■ **REQUIRED WORK**: Please give back only the lines below from the one containing "Lifestyle (445, 1972)" to the one containing "YouTube Video (Trailer) (270, 733)", each repeated word for word, both ends included.

■ **AVAILABLE DATA**:
↓↓↓
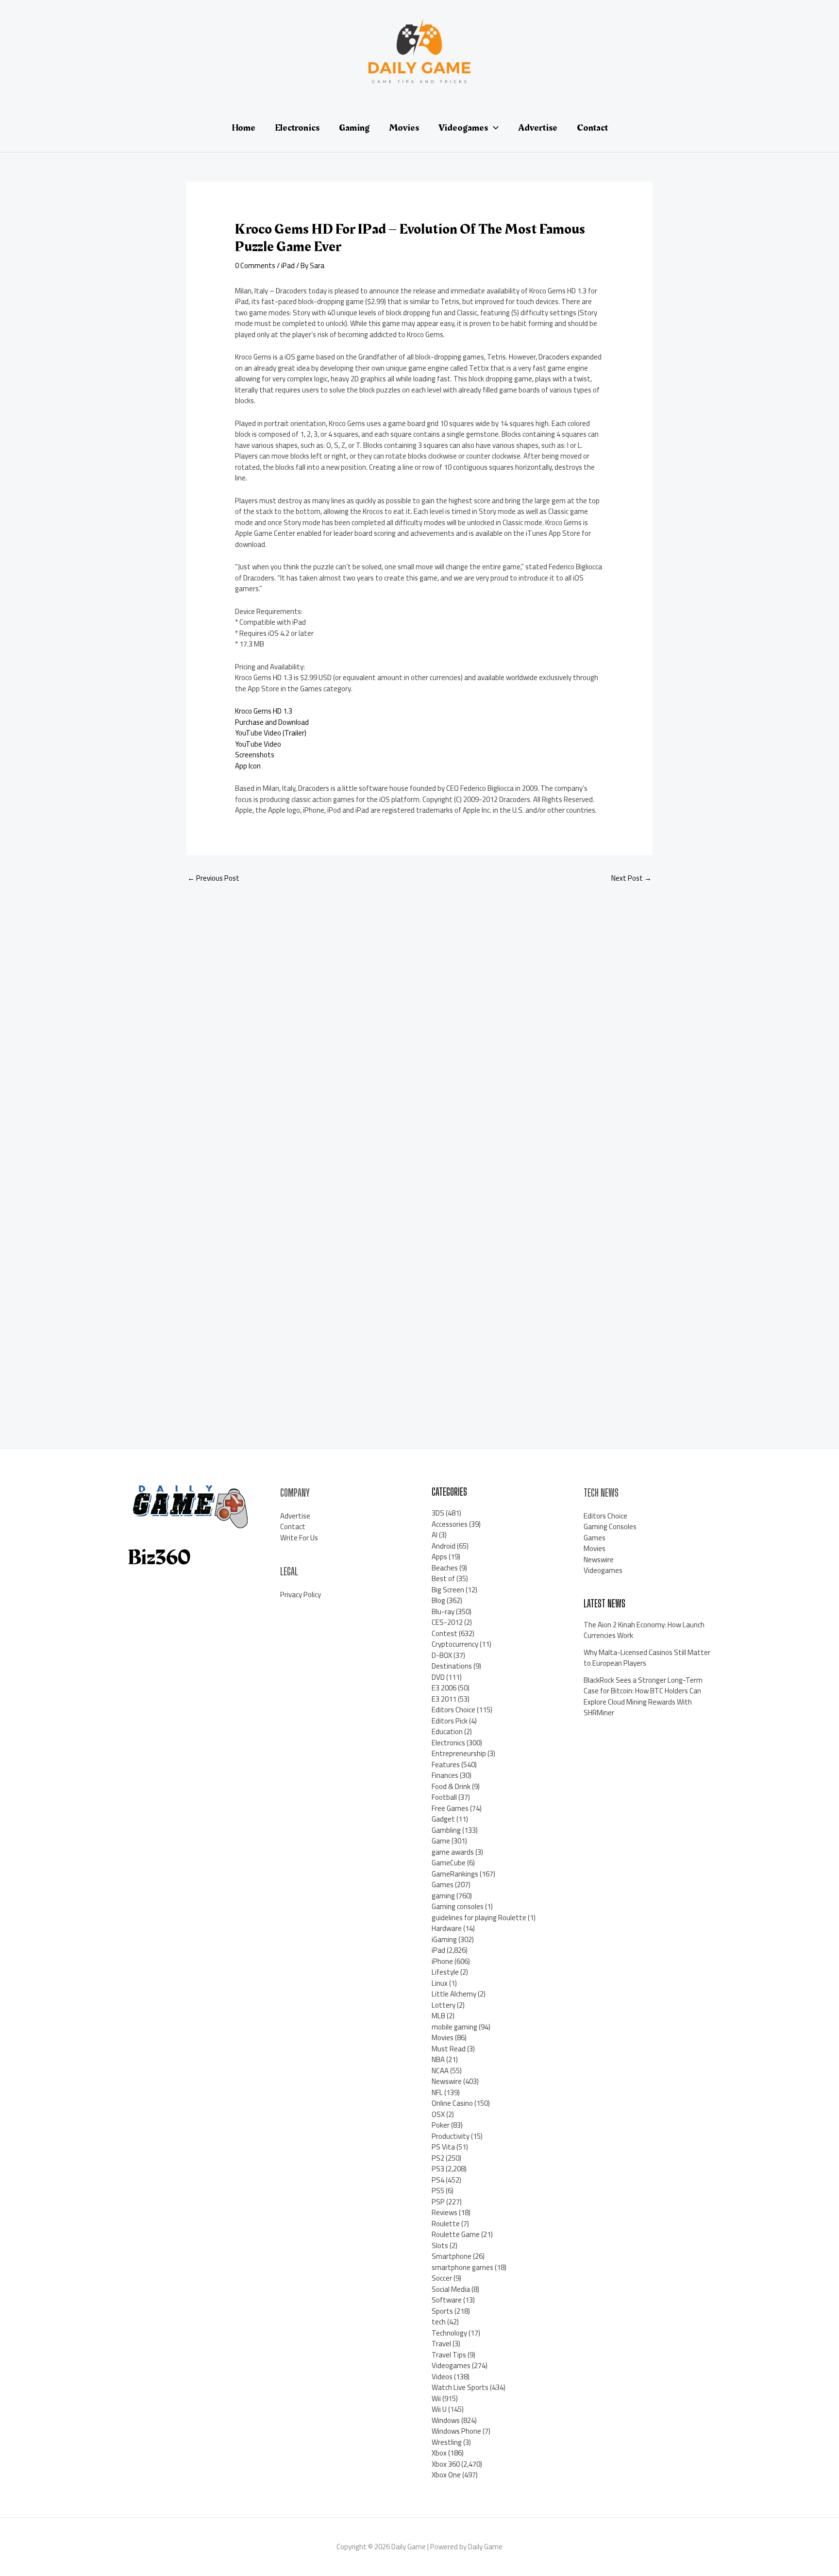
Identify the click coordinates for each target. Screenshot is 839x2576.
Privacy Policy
↑↑↑
↓↓↓
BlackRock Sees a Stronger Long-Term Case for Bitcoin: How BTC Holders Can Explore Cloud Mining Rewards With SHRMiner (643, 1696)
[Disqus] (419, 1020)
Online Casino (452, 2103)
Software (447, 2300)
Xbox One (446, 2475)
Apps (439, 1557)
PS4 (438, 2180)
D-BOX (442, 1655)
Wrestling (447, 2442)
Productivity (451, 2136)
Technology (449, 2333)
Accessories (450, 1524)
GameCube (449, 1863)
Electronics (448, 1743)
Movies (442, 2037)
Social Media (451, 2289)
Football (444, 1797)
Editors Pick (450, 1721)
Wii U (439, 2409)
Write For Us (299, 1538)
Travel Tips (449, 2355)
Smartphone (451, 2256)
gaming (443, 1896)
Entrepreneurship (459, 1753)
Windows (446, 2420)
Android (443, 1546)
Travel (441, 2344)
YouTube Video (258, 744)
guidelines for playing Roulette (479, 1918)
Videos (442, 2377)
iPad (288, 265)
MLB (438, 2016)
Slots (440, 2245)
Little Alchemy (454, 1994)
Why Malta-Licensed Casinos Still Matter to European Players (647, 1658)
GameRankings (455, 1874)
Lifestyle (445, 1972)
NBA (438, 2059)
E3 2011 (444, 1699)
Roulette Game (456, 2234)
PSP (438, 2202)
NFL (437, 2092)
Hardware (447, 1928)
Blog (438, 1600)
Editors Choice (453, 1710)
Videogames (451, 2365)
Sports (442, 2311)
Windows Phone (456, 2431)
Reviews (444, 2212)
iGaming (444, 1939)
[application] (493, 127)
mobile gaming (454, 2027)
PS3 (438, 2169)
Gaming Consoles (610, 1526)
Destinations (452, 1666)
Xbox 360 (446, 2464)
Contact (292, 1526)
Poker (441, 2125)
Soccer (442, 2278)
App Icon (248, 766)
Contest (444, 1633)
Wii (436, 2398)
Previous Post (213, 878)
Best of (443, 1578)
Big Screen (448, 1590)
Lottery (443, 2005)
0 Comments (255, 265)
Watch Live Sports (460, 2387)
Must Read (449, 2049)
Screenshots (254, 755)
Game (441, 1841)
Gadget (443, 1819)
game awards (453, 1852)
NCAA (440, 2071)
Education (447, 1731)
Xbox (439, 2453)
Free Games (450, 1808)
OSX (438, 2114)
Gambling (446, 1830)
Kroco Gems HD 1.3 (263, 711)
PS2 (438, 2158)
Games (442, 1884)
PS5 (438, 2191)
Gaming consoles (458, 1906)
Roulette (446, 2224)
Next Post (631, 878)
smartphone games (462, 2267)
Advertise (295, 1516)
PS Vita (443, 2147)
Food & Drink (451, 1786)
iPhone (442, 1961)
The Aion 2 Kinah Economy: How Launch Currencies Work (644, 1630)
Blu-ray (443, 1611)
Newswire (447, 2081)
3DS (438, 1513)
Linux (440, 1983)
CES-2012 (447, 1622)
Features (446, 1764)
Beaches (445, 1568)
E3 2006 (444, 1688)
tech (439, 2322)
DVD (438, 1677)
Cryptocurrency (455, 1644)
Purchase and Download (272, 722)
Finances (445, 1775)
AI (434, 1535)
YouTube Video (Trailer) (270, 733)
↑↑↑
↓↓↓
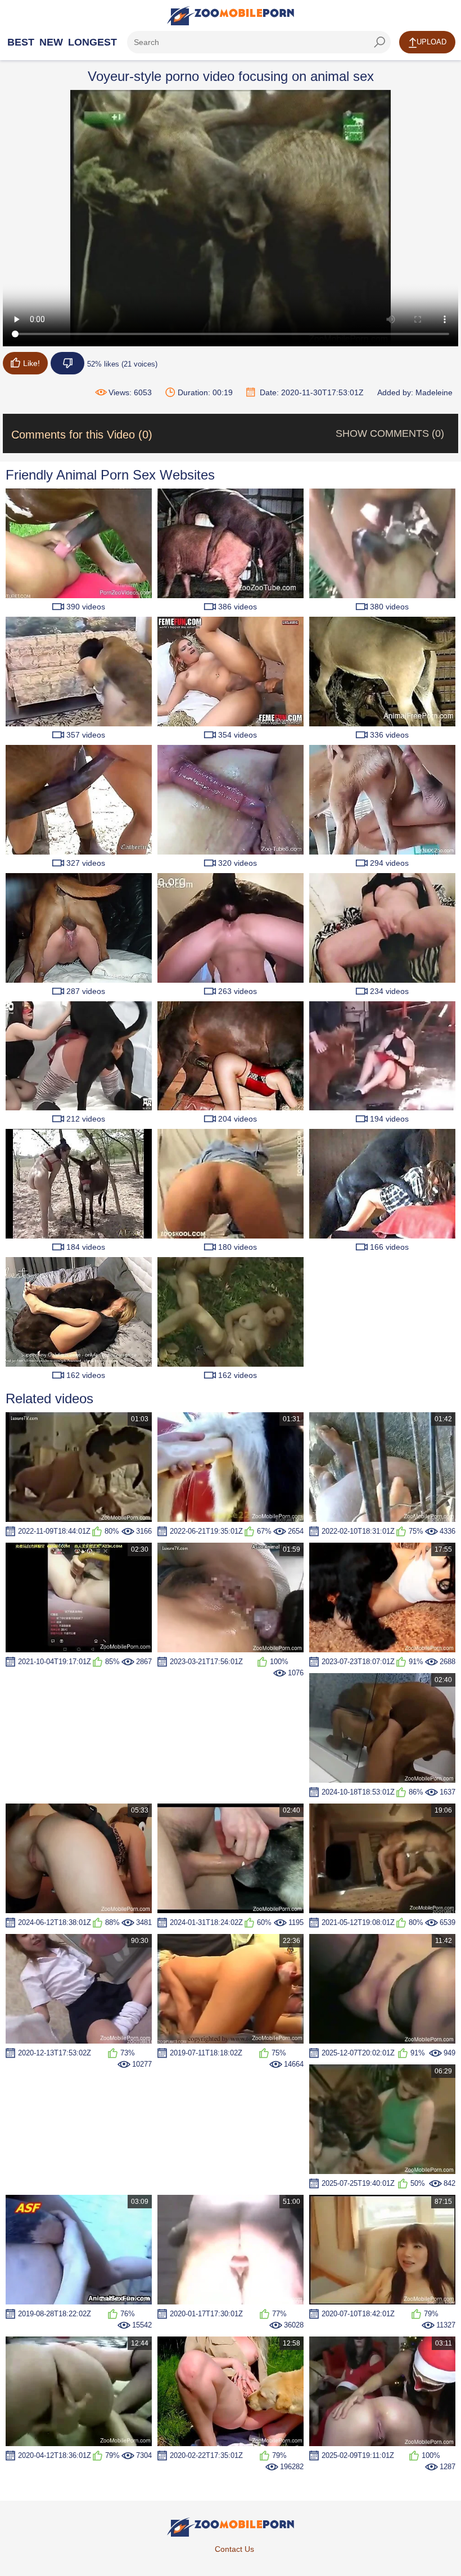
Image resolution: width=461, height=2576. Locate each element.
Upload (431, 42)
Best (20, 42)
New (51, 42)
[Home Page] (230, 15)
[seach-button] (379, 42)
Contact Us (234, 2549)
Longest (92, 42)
↑↑↑
■ **WRITTEN ANSWER**:
Lifestyle (445, 1972)
NBA (438, 2059)
E3 2011 (444, 1699)
Roulette Game (456, 2234)
PSP (438, 2202)
NFL (437, 2092)
Hardware (447, 1928)
Blog (438, 1600)
Editors Choice (453, 1710)
Videogames (451, 2365)
Sports (442, 2311)
Windows Phone (456, 2431)
Reviews (444, 2212)
iGaming (444, 1939)
[application] (493, 127)
mobile gaming (454, 2027)
PS3 (438, 2169)
Gaming Consoles (610, 1526)
Destinations (452, 1666)
Xbox 360 (446, 2464)
Contact (292, 1526)
Poker (441, 2125)
Soccer (442, 2278)
App Icon (248, 766)
Contest (444, 1633)
Wii (436, 2398)
Previous Post (213, 878)
Best of (443, 1578)
Big Screen (448, 1590)
Lottery (443, 2005)
0 Comments (255, 265)
Watch Live Sports (460, 2387)
Must Read (449, 2049)
Screenshots (254, 755)
Game (441, 1841)
Gadget (443, 1819)
game awards (453, 1852)
NCAA (440, 2071)
Education (447, 1731)
Xbox (439, 2453)
Free Games (450, 1808)
OSX (438, 2114)
Gambling (446, 1830)
Kroco Gems HD 1.3 (263, 711)
PS2 (438, 2158)
Games (442, 1884)
PS5 (438, 2191)
Gaming consoles (458, 1906)
Roulette (446, 2224)
Next Post (631, 878)
smartphone games (462, 2267)
Advertise (295, 1516)
PS Vita (443, 2147)
Food & Drink (451, 1786)
iPhone (442, 1961)
The Aion 2 Kinah Economy: How Launch Currencies Work (644, 1630)
Blu-ray (443, 1611)
Newswire (447, 2081)
3DS (438, 1513)
Linux (440, 1983)
CES-2012 (447, 1622)
Features (446, 1764)
Beaches (445, 1568)
E3 2006 (444, 1688)
tech (439, 2322)
DVD (438, 1677)
Cryptocurrency (455, 1644)
Purchase and Download (272, 722)
Finances (445, 1775)
AI (434, 1535)
YouTube Video (Trailer) (270, 733)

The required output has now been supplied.